Dataset entries:
————————

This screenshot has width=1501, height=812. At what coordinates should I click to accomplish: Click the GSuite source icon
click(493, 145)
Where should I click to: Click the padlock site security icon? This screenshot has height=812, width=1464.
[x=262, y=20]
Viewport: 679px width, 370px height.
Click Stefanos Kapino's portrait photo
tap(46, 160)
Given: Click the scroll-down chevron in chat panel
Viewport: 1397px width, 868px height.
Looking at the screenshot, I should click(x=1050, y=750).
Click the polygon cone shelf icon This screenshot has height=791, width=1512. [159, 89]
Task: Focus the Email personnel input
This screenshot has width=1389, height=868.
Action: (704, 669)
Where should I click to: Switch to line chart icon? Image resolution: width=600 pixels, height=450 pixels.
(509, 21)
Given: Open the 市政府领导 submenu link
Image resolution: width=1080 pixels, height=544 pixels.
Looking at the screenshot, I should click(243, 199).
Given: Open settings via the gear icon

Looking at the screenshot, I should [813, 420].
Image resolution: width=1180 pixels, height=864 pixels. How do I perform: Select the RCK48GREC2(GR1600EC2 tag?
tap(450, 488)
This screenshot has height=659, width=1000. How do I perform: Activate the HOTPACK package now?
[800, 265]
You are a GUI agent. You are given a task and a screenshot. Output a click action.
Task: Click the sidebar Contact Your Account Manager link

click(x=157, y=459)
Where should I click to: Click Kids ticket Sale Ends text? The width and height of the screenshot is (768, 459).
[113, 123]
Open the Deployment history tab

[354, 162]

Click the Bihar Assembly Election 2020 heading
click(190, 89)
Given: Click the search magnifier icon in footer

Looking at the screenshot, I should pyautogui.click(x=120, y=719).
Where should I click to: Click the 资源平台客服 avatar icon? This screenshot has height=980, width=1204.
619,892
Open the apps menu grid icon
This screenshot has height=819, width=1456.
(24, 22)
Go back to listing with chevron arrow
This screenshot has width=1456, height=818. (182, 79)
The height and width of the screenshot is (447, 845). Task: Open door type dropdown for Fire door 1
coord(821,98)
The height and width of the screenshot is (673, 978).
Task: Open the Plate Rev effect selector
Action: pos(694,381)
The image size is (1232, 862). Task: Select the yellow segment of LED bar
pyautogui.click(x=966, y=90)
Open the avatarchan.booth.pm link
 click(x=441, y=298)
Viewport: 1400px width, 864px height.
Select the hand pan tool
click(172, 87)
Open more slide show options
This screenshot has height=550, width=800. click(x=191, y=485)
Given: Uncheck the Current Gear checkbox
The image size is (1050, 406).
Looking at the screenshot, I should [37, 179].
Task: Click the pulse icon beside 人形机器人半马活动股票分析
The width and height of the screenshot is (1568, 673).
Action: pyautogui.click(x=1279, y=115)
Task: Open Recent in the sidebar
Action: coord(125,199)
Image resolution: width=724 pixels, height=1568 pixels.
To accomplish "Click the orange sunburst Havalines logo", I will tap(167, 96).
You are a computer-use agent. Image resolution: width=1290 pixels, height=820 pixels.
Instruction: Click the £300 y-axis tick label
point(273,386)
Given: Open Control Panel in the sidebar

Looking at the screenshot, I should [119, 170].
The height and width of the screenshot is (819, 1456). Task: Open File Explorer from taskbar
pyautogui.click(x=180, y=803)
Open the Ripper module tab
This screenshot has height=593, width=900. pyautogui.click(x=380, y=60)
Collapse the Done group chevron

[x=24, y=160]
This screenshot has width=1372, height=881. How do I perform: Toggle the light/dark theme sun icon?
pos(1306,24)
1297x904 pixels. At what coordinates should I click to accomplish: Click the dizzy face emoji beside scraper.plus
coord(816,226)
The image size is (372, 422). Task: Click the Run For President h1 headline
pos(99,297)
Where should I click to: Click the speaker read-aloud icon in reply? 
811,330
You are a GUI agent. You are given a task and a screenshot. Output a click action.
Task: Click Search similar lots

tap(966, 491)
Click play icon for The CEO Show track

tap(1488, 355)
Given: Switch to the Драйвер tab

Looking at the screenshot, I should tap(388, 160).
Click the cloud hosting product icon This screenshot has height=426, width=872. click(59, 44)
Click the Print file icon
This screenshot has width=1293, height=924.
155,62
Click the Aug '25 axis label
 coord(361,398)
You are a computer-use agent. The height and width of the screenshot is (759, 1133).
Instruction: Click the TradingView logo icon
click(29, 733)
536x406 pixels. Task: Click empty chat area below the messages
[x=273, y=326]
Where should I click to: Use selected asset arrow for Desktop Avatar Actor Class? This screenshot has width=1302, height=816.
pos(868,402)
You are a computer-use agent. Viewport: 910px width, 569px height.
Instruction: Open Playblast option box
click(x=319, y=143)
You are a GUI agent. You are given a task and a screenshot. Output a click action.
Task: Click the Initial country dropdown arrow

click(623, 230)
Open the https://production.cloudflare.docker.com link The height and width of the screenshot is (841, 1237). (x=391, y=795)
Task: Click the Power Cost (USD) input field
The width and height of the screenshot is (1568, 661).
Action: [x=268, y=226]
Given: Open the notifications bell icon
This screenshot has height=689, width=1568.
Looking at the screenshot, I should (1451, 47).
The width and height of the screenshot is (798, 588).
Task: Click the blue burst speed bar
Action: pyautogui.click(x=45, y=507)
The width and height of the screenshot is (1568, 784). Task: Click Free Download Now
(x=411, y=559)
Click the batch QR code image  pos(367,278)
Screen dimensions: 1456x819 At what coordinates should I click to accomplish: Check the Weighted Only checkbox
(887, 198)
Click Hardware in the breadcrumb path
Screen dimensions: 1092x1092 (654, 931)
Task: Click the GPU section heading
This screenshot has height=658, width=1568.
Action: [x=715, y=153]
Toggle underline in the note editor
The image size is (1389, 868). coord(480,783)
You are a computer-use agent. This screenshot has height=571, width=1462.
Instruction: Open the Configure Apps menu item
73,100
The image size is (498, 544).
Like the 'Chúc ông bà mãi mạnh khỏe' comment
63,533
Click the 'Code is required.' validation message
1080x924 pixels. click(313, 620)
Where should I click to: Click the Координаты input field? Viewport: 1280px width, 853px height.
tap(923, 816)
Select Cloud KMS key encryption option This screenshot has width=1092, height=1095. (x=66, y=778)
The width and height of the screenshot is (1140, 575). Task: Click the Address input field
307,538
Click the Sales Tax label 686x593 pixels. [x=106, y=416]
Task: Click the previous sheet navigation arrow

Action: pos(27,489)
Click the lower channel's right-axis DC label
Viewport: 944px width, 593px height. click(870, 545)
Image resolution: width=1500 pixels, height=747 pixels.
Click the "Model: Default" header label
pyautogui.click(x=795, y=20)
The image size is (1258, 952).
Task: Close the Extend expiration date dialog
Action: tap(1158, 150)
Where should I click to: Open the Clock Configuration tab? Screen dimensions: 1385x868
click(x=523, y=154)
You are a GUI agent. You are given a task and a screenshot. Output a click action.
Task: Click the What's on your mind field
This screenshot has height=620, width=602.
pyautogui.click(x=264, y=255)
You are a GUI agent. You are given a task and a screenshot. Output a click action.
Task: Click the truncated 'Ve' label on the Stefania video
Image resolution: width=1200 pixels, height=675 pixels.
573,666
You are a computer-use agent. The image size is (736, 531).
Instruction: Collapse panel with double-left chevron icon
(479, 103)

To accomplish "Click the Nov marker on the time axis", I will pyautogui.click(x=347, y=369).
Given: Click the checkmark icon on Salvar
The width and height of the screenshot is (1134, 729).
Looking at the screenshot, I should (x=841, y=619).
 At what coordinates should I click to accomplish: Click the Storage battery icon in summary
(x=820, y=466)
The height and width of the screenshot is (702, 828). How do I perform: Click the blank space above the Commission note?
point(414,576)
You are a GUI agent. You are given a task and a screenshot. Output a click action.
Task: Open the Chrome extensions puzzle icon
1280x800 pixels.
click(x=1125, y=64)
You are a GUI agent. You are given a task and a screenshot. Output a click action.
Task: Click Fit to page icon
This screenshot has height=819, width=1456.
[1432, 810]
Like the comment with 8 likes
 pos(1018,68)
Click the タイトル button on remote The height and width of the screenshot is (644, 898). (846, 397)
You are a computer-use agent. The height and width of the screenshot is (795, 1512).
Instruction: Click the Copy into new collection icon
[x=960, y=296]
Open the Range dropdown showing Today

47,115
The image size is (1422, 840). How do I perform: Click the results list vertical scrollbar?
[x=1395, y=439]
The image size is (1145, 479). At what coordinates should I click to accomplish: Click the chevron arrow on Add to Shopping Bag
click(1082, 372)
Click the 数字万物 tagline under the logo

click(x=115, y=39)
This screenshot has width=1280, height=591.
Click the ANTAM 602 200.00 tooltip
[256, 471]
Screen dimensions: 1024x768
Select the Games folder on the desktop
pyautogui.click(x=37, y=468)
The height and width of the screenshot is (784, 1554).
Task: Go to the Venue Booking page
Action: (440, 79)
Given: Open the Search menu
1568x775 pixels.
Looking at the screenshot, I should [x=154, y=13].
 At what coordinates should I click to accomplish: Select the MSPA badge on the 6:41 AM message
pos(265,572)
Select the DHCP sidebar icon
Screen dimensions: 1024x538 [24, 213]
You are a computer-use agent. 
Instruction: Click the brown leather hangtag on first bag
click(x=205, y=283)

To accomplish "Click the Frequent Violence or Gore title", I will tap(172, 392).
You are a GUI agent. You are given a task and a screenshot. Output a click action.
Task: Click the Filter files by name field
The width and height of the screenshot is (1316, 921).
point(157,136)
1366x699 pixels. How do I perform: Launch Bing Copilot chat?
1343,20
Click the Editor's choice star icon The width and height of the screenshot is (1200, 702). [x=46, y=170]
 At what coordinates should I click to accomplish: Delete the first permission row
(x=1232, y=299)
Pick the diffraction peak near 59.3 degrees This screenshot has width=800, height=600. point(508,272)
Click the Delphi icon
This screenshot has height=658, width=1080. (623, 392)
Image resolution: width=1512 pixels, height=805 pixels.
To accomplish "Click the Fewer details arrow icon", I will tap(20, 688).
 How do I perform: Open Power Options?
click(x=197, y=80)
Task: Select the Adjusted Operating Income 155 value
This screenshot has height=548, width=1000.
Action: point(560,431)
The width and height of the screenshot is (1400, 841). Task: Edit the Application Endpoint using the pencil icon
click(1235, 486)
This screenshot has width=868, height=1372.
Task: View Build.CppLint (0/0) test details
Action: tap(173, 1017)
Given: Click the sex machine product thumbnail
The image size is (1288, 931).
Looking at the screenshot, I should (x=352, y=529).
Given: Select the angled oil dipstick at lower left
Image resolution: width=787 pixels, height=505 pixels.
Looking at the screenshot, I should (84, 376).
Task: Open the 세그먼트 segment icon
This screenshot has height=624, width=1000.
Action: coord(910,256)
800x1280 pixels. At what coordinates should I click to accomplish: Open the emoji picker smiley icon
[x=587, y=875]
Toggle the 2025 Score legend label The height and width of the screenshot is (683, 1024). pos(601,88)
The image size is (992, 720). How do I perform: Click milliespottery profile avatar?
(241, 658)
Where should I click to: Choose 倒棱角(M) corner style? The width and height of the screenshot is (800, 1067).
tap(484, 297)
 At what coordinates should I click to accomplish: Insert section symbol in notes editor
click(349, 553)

————————

Format the stretch of the material from the line containing "The image size is (1232, 862)." through the line containing "Action: coord(125,199)" as a JSON list of strings, with one string per line and blank lines omitted.

[
  "The image size is (1232, 862). Task: Select the yellow segment of LED bar",
  "pyautogui.click(x=966, y=90)",
  "Open the avatarchan.booth.pm link",
  " click(x=441, y=298)",
  "Viewport: 1400px width, 864px height.",
  "Select the hand pan tool",
  "click(172, 87)",
  "Open more slide show options",
  "This screenshot has height=550, width=800. click(x=191, y=485)",
  "Given: Uncheck the Current Gear checkbox",
  "The image size is (1050, 406).",
  "Looking at the screenshot, I should [37, 179].",
  "Task: Click the pulse icon beside 人形机器人半马活动股票分析",
  "The width and height of the screenshot is (1568, 673).",
  "Action: pyautogui.click(x=1279, y=115)",
  "Task: Open Recent in the sidebar",
  "Action: coord(125,199)"
]